Ce sont nos confrères de Libération qui ont révélé cette affaire. En poste depuis 2014, Marie France L. dirige la Maison d'enfants à caractère social (MECS) de Thibouville (Eure). Plusieurs de ses salariés l’accusent de harcèlement et maltraitance. La gendarmerie a ouvert une enquête. Depuis la révélation de cette affaire, des parents d’enfants placés ont appelé l’établissement ; inquiets de ce qu’ils ont pu lire. Certains souhaitent même, malgré la décision de justice, reprendre leur enfant.

La MECS est gérée par l’association laïque Vincent de Paul. Elle regroupe la « maison mère » de Thibouville et deux établissements secondaires à Bernay. Elle a en charge environ 70 jeunes de 6 à 21 ans, placés pour la majorité suite à une décision de justice.

Une grande partie de ces pensionnaires a déjà souffert de maltraitance, physique ou psychologique, ou de violences sexuelles. Pour les encadrer, éducateurs et administratifs sont une petite soixantaine.

Plusieurs signalements effectués

Les responsables du 119 ont signalé la situation au conseil départemental de l'Eure. C'est par ailleurs cet organisme qui est en charge de la maison d'enfants et qui a lui-même prévenu Rémi Coutin, procureur de la République d'Evreux.

Celui-ci confirme que cette situation fait "l'objet d'un suivi étroit de [sa] part".

Mon parquet a été saisi début septembre d’un signalement concernant de possibles faits de maltraitance commis par la directrice de cette structure sur des mineurs qui y sont placés, et a aussitôt demandé aux services de gendarmerie d’ouvrir une enquête.

Procureur de la République d'Evreux

France 3 Normandie

À ce jour, quatre enfants ont été entendus par les gendarmes ainsi qu'une quinzaine de professionnels.

De nombreux départs d'éducateurs

Les éducateurs se disent sous pression. À la suite de plusieurs changements controversés dans l’organisation, plusieurs éducateurs ont quitté la structure. Un turn-over déstabilisant tant pour les salariés que pour les enfants. Les nouvelles recrues doivent se plier au mode autoritaire de la directrice. "Il existe clairement deux clans au sein de l'établissement : ceux qui adhèrent associés à ceux qui acceptent par peur de perdre leur emploi et les opposants qui dénoncent ces méthodes" conclut Franck.

Nous avons tenté de joindre un membre de la direction de l'établissement. Personne ne souhaite s'exprimer sur l'affaire en cours.
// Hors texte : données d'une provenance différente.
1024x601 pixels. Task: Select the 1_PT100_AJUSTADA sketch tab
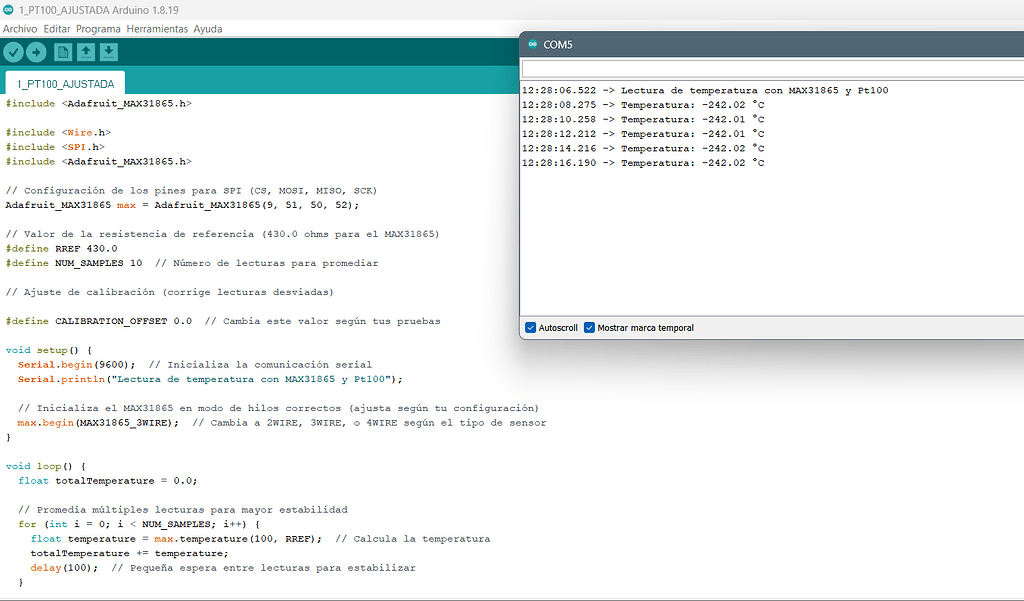coord(64,84)
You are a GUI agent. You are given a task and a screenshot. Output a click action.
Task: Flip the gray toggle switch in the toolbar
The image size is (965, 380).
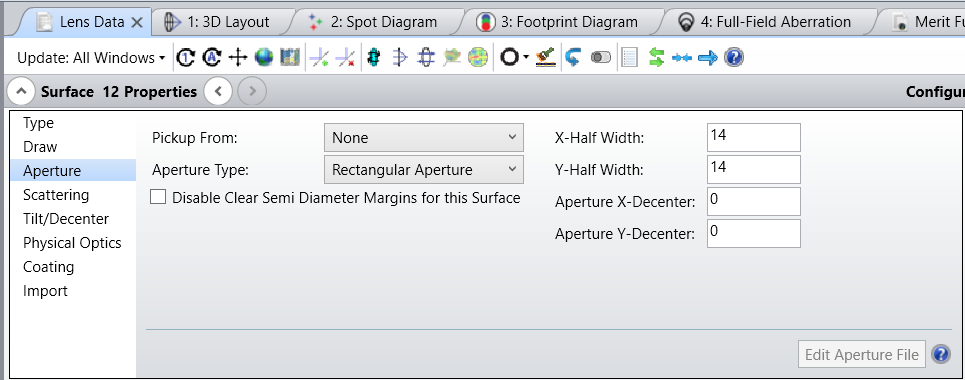point(601,58)
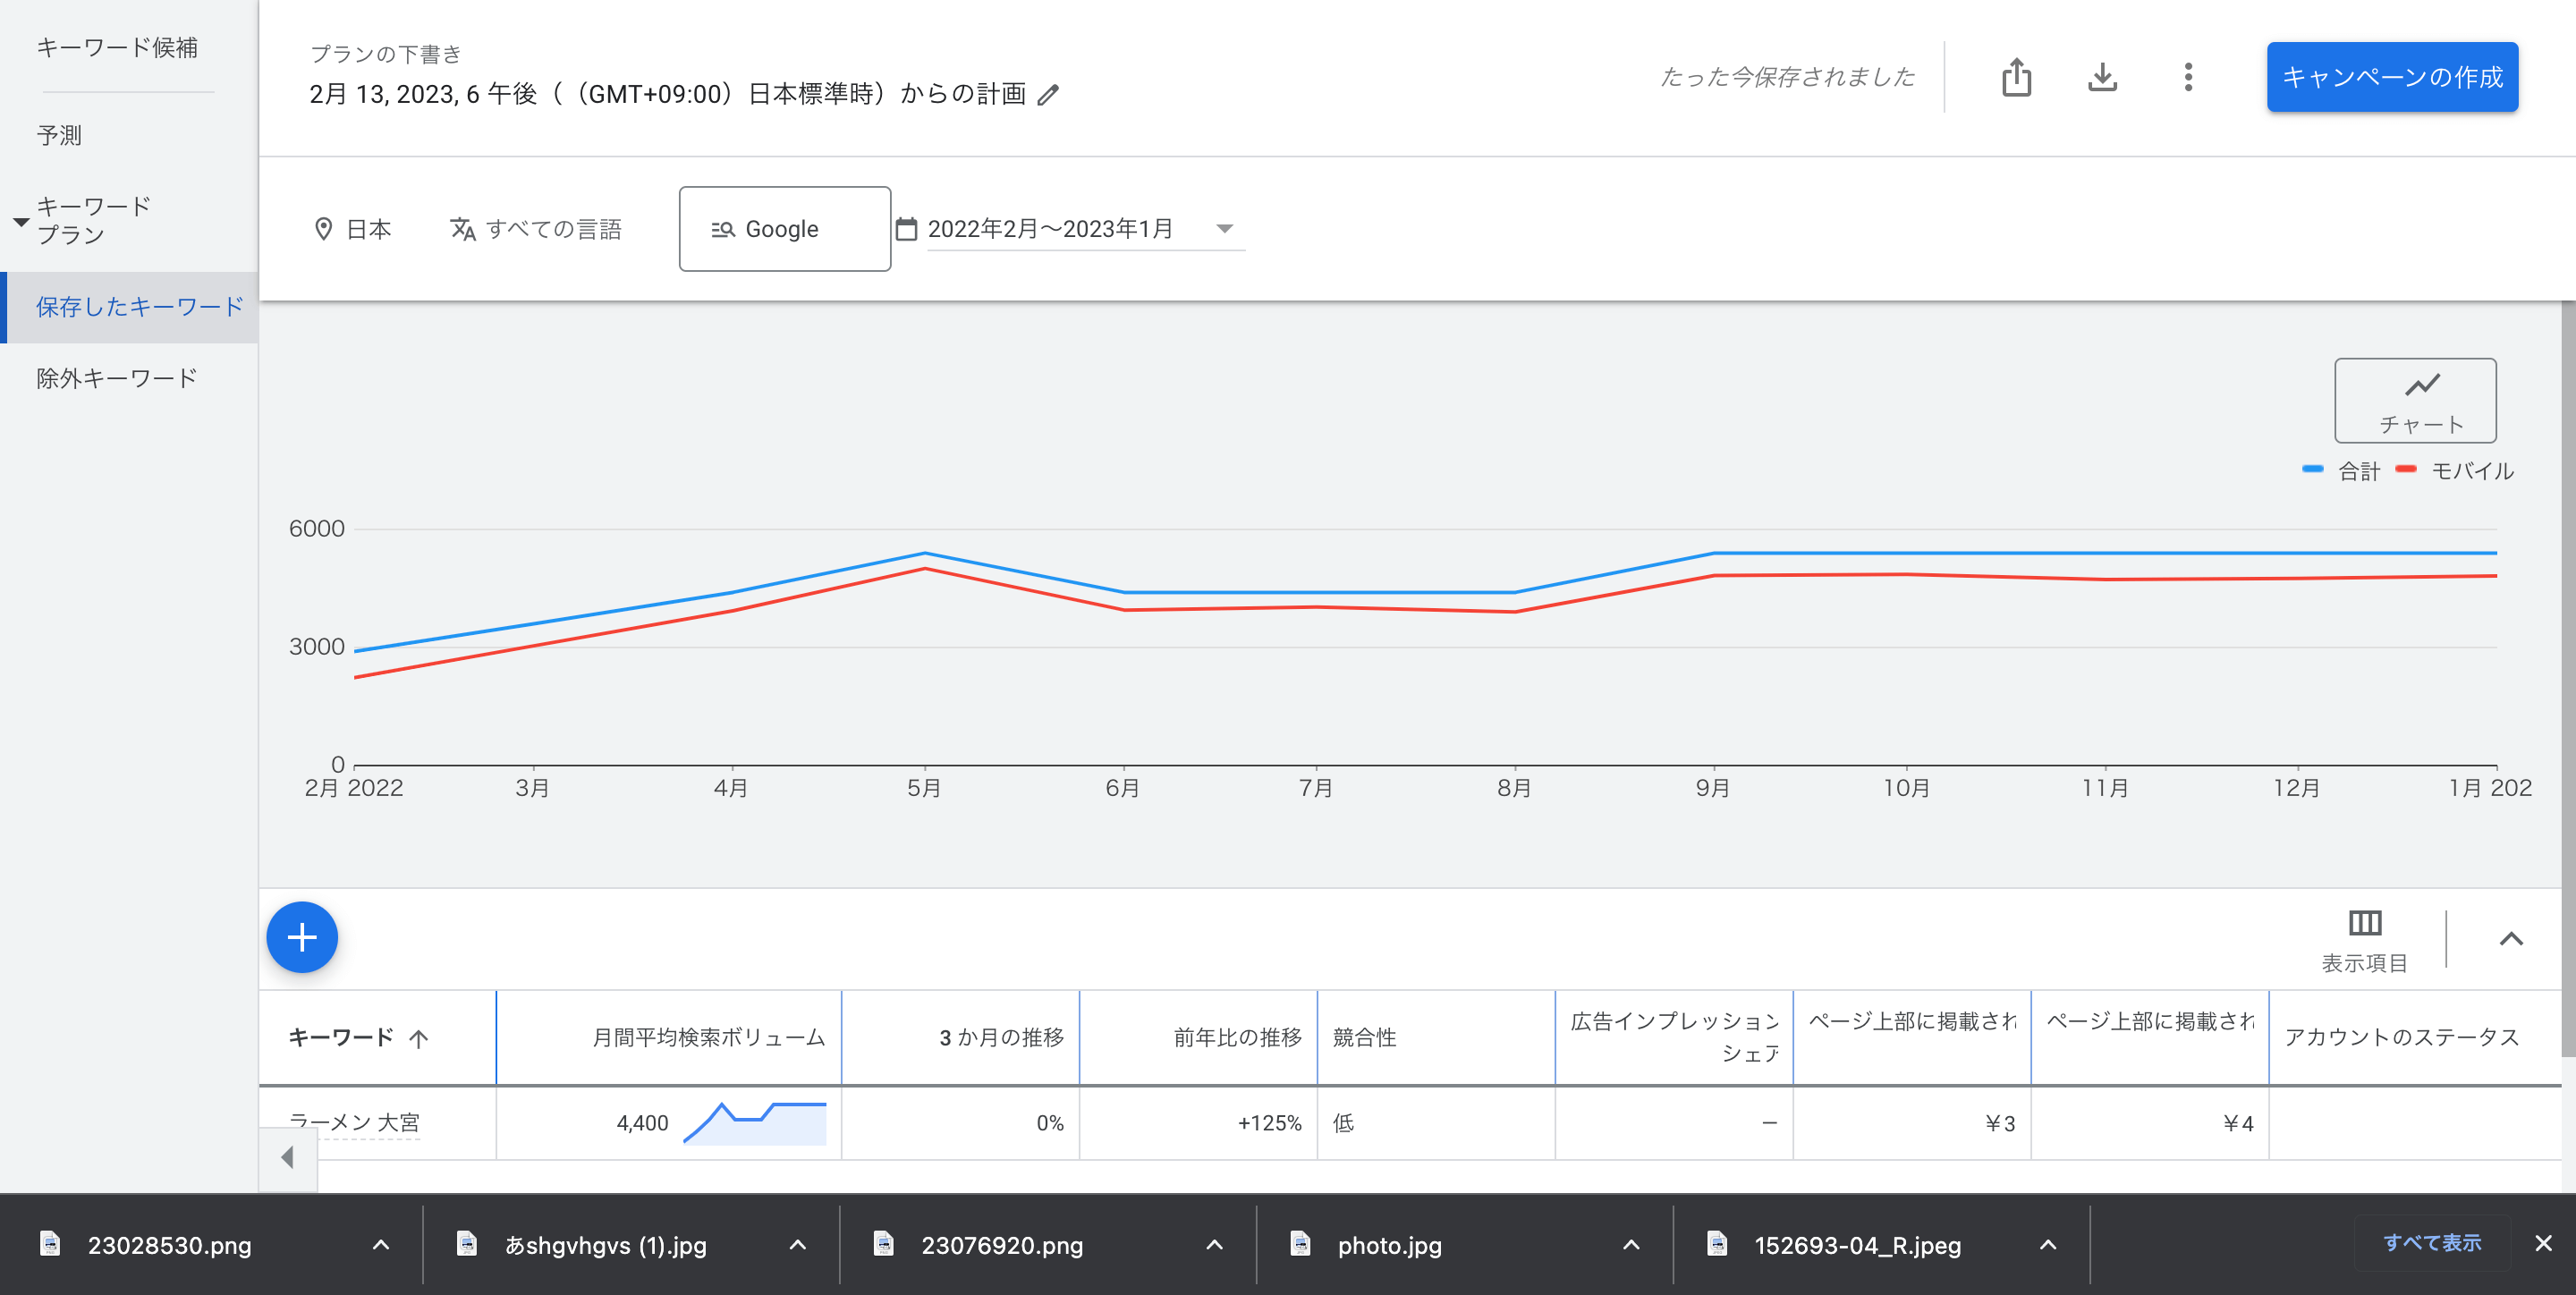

La directrice est absente jusqu'au 4 décembre 2023, mais son avocate nous a répondu que sa cliente conteste "l’ensemble des déclarations qui ne sont que les propos rapportés de salariés membres d’un seul service de la Maison d’Enfants de Thibouville dont le chef de service a été sanctionné pour des manquements dans l’exécution de ses missions d’encadrement et d’animation de ses équipes éducatives qui ont pu mettre en danger à la fois le personnel éducatif et le suivi des enfants."

Maitre Martel, avocate au barreau du Havre ajoute "les prétendus comportements dénoncés sont à l’opposé des valeurs portées par l’Association ainsi que par l’ensemble de ses salariés, et ce compris Madame la Directrice dont l’engagement au profit du bien-être et de l’épanouissement des enfants a toujours été essentiel et incontesté."

Dans son courrier, elle rappelle qu'il s'agit d"'une minorité du personnel qui dénonce ces pratiques brutales qui auraient été autorisées ou, à tout le moins, tolérées par la Direction, alors même que celles-ci ont été non seulement désapprouvées, mais surtout sanctionnées dès lors que Madame la Directrice a été informée de tels agissements. Il s’agissait d’ailleurs de pratiques auxquelles avaient recours certains travailleurs sociaux appartenant à ce même service, dénonçant aujourd’hui une situation de maltraitances."